- GIVEN TASK
Can you give back only the part that opens with the line containing "Given: Click the teal button behind the popup" and closes with the line containing "coord(637,119)", replacing "Click" with "Press" and leaving all else in those rows unchanged?

- EXTRACTED ENTRIES
++++++++++++++++++++

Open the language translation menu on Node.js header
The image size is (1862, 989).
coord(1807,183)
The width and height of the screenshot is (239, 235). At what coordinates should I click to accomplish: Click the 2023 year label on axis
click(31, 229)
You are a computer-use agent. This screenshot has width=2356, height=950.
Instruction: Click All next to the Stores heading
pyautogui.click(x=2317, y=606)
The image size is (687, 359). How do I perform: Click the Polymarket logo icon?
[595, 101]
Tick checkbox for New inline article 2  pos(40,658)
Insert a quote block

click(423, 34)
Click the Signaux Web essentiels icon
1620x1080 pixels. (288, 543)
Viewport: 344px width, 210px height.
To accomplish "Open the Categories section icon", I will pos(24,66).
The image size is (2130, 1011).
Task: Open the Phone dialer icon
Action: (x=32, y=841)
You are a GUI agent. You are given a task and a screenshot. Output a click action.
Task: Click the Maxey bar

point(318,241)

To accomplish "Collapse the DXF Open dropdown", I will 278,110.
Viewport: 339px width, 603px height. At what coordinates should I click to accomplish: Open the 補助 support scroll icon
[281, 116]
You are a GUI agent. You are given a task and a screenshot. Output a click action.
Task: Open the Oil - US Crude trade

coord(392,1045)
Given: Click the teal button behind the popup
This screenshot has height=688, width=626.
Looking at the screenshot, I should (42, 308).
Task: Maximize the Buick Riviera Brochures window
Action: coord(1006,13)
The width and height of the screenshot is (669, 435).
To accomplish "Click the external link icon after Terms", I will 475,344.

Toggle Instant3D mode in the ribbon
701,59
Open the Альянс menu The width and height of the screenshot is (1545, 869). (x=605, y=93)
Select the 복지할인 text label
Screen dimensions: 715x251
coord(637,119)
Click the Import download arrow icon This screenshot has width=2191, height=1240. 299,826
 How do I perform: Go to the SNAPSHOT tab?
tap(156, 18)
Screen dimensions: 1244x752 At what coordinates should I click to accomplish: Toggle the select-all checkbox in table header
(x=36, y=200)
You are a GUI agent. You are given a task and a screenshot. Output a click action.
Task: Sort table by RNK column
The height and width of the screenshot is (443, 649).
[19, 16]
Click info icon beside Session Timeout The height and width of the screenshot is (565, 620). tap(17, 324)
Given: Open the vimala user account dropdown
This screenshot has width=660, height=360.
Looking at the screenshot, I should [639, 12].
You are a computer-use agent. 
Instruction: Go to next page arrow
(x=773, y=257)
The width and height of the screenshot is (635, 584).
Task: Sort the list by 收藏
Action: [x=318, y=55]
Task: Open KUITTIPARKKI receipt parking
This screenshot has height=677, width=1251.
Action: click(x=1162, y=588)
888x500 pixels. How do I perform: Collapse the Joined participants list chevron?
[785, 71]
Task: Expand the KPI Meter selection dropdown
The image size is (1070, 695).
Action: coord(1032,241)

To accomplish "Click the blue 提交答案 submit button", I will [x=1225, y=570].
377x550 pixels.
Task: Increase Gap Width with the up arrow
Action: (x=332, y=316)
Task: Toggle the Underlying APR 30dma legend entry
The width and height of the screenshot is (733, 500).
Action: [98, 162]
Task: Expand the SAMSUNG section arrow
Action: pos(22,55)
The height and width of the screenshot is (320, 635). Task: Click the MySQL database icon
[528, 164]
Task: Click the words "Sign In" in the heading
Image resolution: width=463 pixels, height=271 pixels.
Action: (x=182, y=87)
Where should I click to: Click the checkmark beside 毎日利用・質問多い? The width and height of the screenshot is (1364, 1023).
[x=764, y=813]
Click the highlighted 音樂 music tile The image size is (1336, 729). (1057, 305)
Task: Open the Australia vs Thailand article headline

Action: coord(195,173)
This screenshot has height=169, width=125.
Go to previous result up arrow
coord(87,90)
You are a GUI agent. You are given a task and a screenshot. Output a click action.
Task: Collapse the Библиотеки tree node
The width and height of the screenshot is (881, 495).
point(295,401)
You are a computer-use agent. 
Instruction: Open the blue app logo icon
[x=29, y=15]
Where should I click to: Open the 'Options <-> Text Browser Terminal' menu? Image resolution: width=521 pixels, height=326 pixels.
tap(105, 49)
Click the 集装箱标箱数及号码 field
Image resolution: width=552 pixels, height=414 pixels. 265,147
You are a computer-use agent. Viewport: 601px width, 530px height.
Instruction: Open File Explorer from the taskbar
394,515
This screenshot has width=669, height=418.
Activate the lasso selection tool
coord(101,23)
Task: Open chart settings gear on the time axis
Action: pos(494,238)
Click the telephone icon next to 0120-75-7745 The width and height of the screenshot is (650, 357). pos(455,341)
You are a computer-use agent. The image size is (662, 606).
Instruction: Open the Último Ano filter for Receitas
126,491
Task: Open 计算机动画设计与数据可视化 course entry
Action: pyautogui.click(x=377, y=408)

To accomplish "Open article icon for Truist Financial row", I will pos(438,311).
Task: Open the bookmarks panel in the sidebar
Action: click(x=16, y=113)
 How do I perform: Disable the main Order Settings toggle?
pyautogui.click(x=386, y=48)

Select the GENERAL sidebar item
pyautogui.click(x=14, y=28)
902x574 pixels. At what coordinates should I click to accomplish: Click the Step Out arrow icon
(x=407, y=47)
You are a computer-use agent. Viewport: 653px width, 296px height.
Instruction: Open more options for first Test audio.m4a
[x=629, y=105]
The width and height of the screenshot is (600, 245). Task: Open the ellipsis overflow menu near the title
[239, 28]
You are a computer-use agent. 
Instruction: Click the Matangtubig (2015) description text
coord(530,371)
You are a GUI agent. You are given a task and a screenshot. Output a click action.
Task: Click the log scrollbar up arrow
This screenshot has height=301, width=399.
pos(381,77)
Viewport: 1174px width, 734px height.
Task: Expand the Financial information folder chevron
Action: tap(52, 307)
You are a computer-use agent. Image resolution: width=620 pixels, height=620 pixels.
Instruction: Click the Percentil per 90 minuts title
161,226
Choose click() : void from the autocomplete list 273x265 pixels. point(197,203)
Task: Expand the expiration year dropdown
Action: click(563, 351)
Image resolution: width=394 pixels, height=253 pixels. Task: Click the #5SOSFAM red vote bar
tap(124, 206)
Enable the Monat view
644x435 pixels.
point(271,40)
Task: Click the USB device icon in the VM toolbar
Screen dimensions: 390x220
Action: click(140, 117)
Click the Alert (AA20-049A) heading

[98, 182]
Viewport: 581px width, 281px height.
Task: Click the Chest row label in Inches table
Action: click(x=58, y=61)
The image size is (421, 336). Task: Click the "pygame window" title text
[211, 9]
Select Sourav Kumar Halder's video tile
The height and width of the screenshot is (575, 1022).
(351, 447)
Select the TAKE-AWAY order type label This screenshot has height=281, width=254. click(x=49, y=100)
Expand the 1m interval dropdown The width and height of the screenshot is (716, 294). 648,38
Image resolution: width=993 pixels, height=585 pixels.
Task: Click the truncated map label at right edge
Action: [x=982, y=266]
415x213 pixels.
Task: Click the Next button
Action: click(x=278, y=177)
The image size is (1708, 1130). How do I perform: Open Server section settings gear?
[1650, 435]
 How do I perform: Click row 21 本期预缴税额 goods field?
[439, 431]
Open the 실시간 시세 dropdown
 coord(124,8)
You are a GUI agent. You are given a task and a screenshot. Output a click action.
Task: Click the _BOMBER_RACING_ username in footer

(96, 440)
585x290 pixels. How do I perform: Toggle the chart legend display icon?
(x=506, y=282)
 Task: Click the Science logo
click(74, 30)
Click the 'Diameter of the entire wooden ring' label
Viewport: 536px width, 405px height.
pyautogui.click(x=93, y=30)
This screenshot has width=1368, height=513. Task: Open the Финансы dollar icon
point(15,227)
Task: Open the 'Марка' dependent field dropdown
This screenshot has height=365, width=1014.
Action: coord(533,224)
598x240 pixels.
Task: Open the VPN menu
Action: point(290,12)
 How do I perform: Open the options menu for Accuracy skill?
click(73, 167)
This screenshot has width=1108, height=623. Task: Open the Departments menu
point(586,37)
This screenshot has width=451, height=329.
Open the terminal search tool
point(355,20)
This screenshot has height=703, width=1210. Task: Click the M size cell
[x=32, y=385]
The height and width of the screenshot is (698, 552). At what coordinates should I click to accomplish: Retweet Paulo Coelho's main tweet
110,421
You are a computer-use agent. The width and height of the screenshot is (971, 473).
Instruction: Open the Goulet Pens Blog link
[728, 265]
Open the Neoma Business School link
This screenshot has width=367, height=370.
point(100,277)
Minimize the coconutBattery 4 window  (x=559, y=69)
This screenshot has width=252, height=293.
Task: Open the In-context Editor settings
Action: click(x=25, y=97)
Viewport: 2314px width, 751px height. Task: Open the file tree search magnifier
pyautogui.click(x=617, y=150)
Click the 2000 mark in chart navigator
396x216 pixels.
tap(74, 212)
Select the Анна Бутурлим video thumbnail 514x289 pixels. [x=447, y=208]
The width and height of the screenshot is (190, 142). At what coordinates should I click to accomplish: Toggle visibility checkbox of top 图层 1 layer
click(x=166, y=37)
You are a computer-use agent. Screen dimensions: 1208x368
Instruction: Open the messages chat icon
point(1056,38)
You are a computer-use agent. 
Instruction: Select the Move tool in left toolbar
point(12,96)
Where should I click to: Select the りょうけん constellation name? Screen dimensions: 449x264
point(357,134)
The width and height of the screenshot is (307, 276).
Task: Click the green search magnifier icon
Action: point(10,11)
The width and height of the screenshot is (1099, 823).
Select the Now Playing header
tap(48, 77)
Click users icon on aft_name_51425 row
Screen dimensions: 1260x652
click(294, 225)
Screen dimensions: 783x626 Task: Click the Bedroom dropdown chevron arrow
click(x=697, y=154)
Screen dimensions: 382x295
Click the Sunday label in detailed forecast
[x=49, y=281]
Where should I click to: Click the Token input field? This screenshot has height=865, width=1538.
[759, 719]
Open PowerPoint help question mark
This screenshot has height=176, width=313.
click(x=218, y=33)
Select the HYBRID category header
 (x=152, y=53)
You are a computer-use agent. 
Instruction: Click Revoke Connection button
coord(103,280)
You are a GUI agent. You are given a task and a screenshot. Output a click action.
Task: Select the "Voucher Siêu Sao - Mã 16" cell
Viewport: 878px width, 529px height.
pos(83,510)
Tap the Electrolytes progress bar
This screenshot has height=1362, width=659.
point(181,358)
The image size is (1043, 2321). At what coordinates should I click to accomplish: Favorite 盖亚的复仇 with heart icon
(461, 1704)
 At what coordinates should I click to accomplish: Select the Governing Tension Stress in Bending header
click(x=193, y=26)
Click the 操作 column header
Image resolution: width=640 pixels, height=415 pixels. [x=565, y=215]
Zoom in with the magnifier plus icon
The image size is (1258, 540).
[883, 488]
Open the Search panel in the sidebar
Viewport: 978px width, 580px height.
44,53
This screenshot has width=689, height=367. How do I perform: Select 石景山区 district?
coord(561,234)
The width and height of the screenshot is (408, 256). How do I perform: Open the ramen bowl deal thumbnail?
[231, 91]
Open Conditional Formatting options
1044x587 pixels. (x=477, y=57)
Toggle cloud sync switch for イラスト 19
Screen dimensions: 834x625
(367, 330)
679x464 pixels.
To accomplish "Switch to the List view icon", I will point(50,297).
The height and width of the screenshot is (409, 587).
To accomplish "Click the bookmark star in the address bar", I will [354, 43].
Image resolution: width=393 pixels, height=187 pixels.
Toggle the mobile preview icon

++++++++++++++++++++

- ANSWER
Given: Press the teal button behind the popup
This screenshot has height=688, width=626.
Looking at the screenshot, I should (42, 308).
Task: Maximize the Buick Riviera Brochures window
Action: coord(1006,13)
The width and height of the screenshot is (669, 435).
To accomplish "Press the external link icon after Terms", I will 475,344.

Toggle Instant3D mode in the ribbon
701,59
Open the Альянс menu The width and height of the screenshot is (1545, 869). (x=605, y=93)
Select the 복지할인 text label
Screen dimensions: 715x251
coord(637,119)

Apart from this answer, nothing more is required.